→ WHAT IS REQUIRED
With the pictures removed, retype the lines from the one holding "Task: Toggle bold in Quote Text toolbar" through the end of the records, exactly as written.

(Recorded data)
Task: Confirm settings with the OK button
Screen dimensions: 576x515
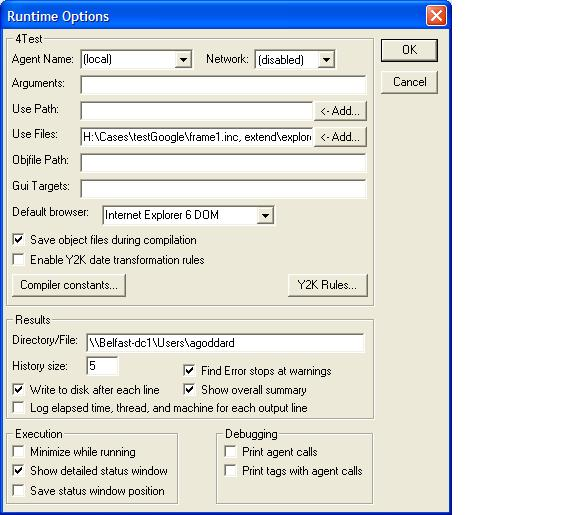Action: (409, 50)
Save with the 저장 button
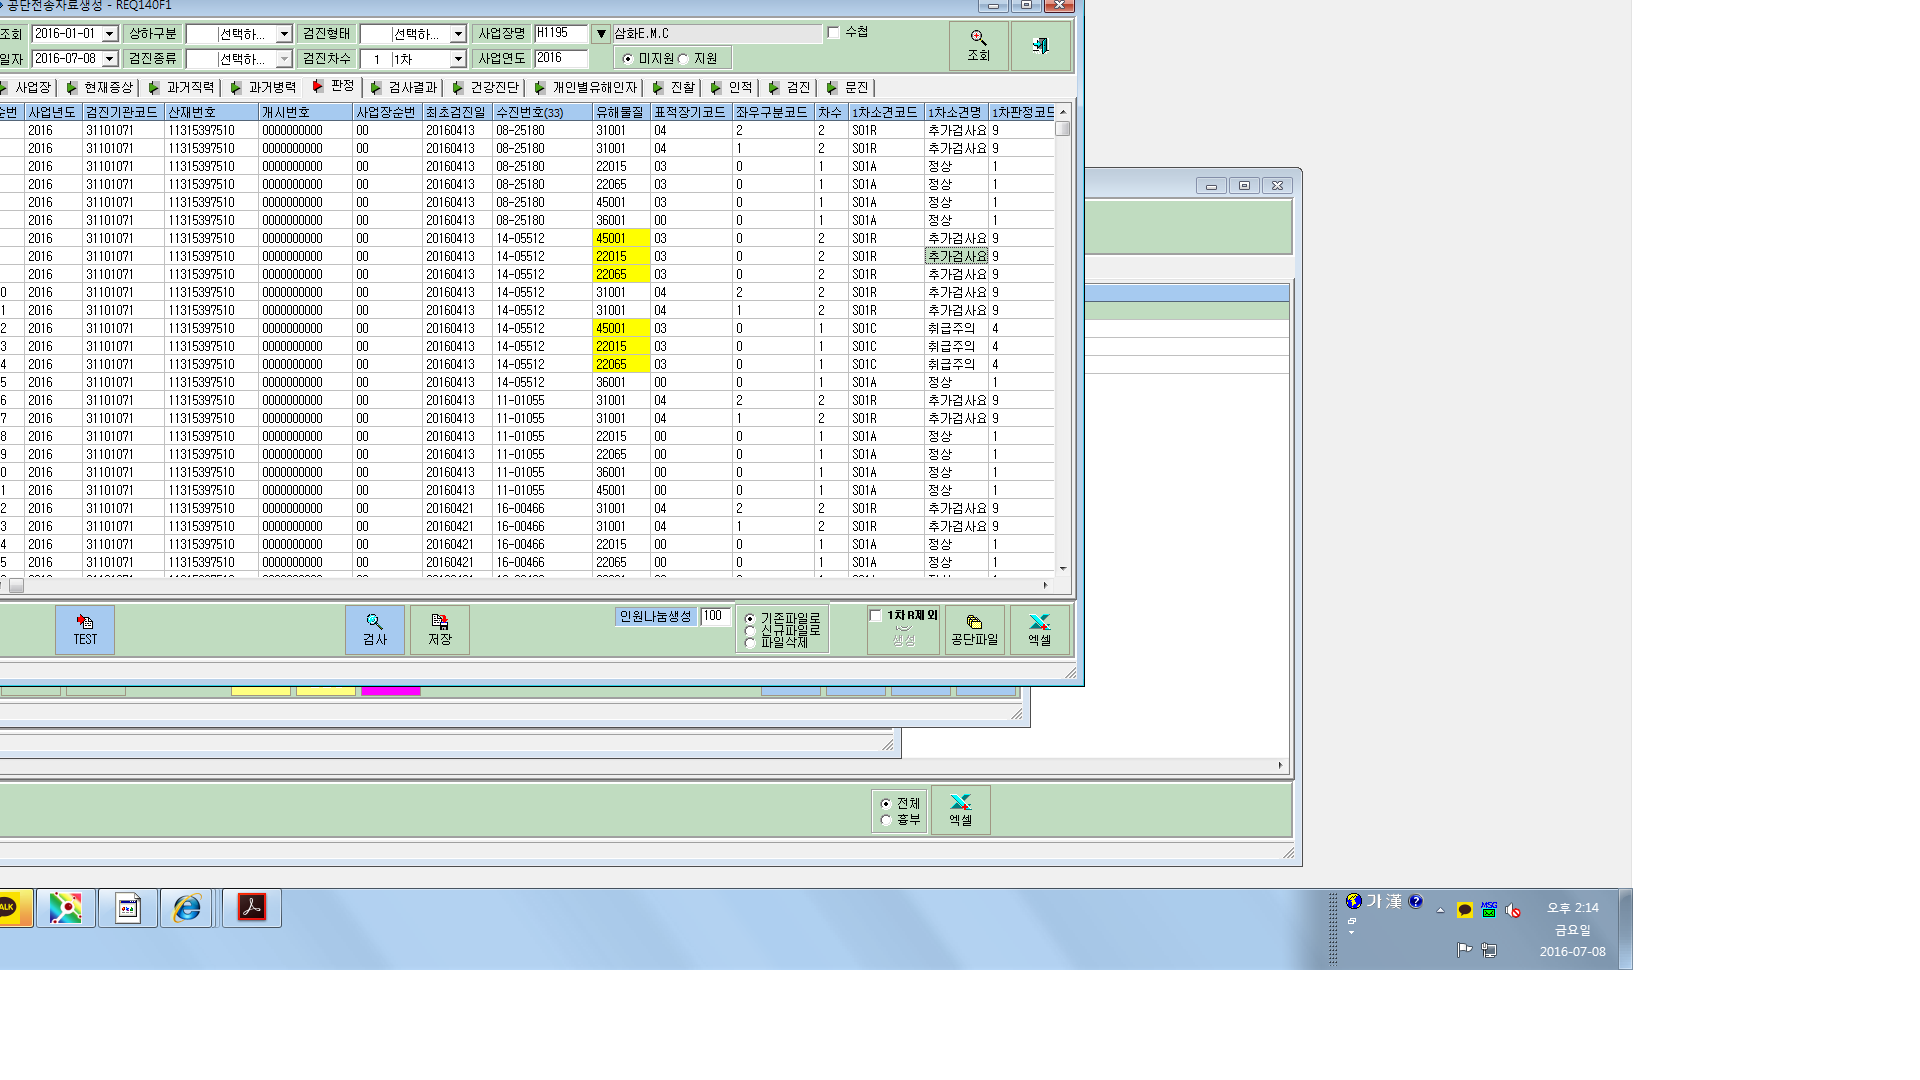Image resolution: width=1920 pixels, height=1080 pixels. [x=440, y=630]
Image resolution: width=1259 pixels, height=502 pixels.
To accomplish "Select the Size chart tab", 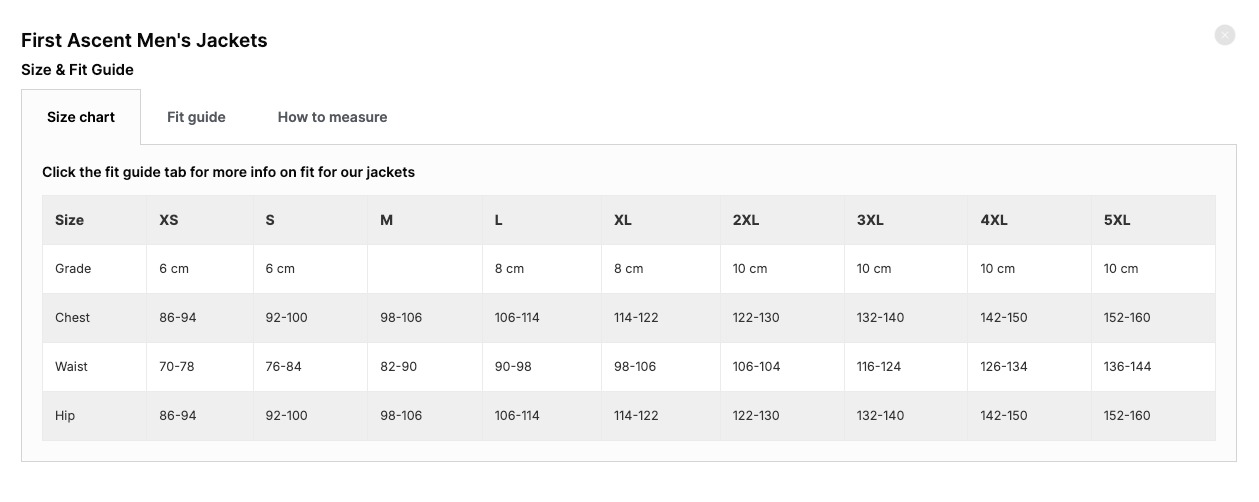I will (x=81, y=117).
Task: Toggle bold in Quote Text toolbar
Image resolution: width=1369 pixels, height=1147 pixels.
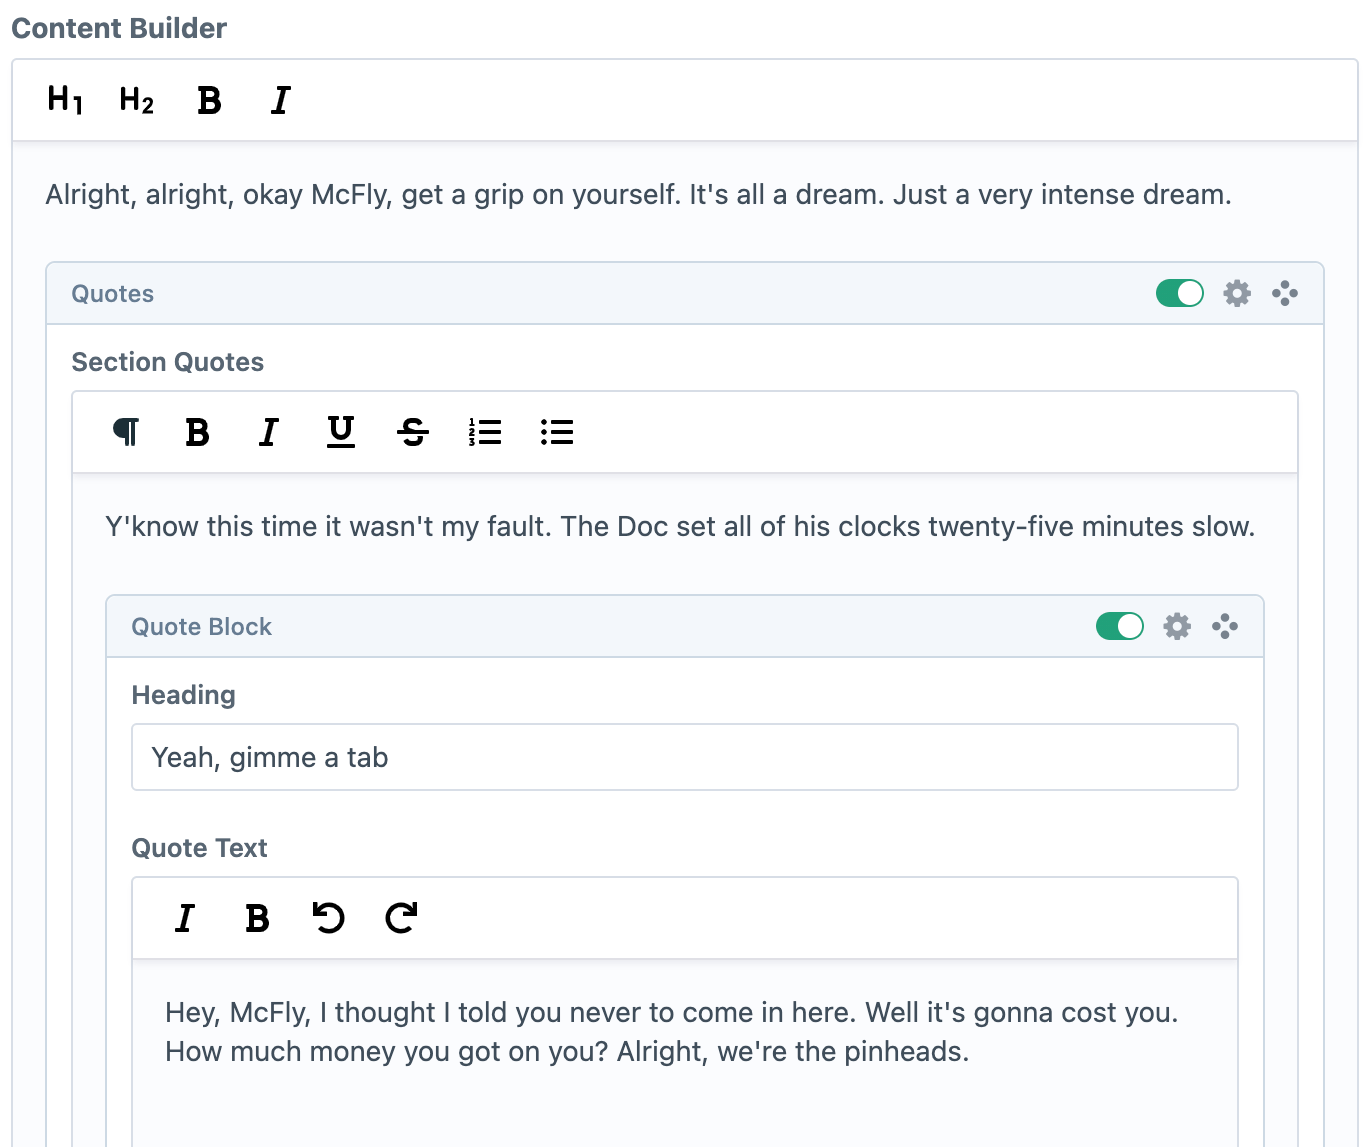Action: (x=257, y=918)
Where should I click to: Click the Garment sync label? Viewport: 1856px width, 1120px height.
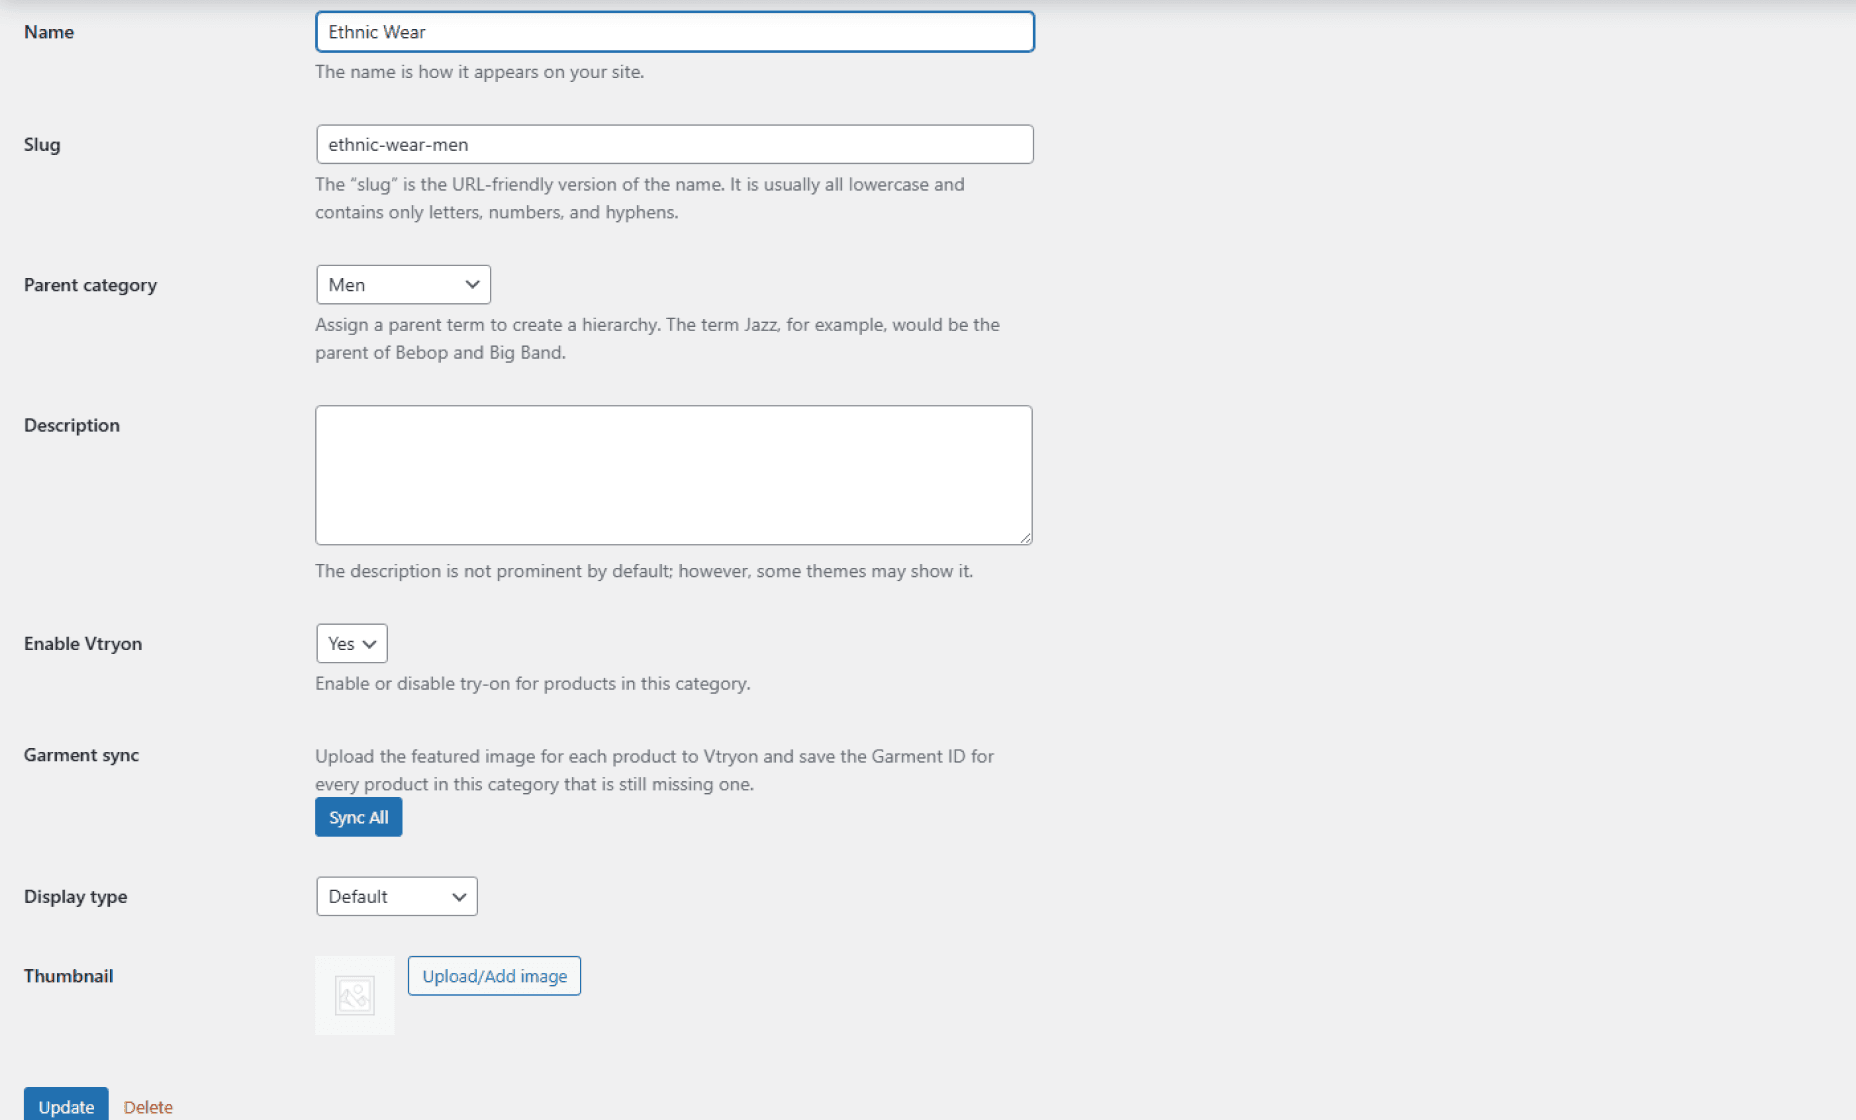(81, 755)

→ WRITTEN REPLY
Task: Toggle bold in Quote Text toolbar
Image resolution: width=1369 pixels, height=1147 pixels.
Action: (x=257, y=918)
Where should I click to: Click the Garment sync label? Viewport: 1856px width, 1120px height.
(81, 755)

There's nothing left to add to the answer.